High Court reporters
Two local residents have initiated High Court proceedings seeking to overturn permission for a €40 million Chinese-backed meat factory in the midlands.
Desmond Kampff and Gwen Wordingham, who have separate addresses in Banagher, Co Offaly, say they are “critically concerned” about the potential environmental impacts of the proposed processing plant at a site three kilometres southeast of Banagher.
In particular, they point to the proposal that the facility would discharge its domestic and wastewater into the nearby Feeghroe stream, which they say does not have capacity to accommodate this.
Last month, An Bord Pleanála granted permission for Banagher Chilling Limited to build a large expansion to a pre-existing, disused plant.
The new facility will have capacity to slaughter 36,000 animals a year. Its inspector found the proposed development would “not be likely to have a significant negative environmental impact in terms of climate”.

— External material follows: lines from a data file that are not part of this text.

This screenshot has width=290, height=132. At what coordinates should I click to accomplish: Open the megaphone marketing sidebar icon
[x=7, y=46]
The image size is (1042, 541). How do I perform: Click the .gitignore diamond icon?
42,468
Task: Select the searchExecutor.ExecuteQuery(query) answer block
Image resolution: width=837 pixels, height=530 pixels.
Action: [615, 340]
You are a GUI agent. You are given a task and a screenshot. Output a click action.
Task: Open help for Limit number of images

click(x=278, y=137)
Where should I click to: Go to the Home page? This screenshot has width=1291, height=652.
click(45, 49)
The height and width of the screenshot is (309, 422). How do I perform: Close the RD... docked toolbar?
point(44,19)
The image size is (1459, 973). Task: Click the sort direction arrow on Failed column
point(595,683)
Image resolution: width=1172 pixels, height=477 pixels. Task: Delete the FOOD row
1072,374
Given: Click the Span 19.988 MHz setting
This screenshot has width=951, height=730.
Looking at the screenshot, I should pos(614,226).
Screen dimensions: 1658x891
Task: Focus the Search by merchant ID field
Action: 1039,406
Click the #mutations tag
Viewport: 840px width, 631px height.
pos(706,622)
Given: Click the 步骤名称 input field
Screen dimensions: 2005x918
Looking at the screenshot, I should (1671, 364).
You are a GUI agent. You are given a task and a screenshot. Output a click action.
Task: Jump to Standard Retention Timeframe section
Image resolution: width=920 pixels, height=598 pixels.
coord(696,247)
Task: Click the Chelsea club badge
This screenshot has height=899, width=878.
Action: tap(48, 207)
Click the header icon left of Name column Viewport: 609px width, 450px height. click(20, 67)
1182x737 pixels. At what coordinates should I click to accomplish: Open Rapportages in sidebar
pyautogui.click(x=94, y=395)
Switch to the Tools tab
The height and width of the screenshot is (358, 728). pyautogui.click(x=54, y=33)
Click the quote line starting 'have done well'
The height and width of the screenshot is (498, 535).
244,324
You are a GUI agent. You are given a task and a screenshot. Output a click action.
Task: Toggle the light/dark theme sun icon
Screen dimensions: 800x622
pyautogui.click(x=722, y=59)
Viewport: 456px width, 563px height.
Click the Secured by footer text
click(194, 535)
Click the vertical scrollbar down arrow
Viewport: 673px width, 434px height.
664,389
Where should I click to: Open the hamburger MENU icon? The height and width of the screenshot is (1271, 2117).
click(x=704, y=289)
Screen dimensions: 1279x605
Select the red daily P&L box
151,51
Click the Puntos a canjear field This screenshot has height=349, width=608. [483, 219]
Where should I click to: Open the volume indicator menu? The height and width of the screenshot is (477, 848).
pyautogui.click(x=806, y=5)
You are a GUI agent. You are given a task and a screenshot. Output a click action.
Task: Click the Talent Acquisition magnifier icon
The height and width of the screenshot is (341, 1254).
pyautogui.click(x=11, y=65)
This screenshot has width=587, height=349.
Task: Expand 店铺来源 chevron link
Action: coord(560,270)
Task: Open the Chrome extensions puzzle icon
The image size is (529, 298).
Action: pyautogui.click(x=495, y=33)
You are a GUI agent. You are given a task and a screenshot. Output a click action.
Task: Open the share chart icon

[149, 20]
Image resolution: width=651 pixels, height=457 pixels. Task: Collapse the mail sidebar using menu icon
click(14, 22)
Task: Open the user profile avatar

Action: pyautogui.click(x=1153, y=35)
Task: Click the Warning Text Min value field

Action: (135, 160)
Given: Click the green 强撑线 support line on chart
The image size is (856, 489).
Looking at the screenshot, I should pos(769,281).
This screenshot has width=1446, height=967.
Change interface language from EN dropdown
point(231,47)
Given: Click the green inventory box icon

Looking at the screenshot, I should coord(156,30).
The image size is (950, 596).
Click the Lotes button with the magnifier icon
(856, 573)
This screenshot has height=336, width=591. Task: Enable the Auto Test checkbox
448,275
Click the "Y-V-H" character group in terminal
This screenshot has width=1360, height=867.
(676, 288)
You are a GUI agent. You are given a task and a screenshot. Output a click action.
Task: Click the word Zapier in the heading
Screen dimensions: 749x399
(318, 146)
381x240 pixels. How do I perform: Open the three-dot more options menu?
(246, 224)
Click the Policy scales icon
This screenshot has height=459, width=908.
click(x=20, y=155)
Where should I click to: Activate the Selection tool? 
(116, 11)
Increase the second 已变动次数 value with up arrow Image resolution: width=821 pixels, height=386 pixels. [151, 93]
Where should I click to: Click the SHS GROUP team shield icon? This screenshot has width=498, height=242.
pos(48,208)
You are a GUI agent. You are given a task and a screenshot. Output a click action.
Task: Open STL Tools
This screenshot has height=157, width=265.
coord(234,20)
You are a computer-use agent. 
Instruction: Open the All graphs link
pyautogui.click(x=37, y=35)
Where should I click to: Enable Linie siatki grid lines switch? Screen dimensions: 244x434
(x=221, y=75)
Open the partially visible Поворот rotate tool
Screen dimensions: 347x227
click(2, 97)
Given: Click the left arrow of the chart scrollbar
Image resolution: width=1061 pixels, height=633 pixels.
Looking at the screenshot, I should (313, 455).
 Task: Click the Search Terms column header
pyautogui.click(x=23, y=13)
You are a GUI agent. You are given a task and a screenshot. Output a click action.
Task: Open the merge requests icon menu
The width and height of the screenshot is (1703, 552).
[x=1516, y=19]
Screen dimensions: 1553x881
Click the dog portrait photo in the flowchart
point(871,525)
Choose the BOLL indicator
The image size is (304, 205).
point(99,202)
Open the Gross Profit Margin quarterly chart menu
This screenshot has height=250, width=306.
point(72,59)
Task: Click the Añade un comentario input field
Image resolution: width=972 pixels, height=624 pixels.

The go-ahead came almost two years after Mr Kampff, who describes himself as being active in local environmental protection, and Ms Wordingham lodged an appeal against Offaly County Council’s grant of permission.
Mr Kampff and Ms Wordingham’s High Court action against An Bord Pleanála, with the developer on notice, is grounded on a number of domestic and European legal points.
They claim the grant of permission breaches a section of the Water Framework Directive and surface water regulations because the board allegedly did not ensure the development would not cause a deterioration in the status of a body of surface water or jeopardise the attainment of good status or potential.
And, or in the alternative, they say the board could not have arrived at its conclusion that there would be no significant environmental effect in circumstances where the adjacent Feeghroe stream has not been assigned a quality status by the Environmental Protection Agency (EPA).
The applicants say the board is precluded from granting consent for a development that may jeopardise the attainment of good water status and/or where no assessment was possible.
They further claim it was not open to the board to conclude there would be no significant environmental effects where the evidence demonstrates that the additional biochemical oxygen demand levels would be sufficient to render the Feeghroe stream incapable of attaining good status. The discharge would also lead to significantly elevated nitrogen levels, they say.
The applicants also allege an invalidity due to an alleged lack of effective public participation for the purposes of the Environmental Impact Assessment (EIA) Directive, because the EIA report was allegedly not uploaded onto the board’s website.
The matter was briefly mentioned before Mr Justice Charles Meenan on Wednesday by John Kenny BL, instructed by Eoin Brady of FP Logue solicitors. The case will return before the court in November.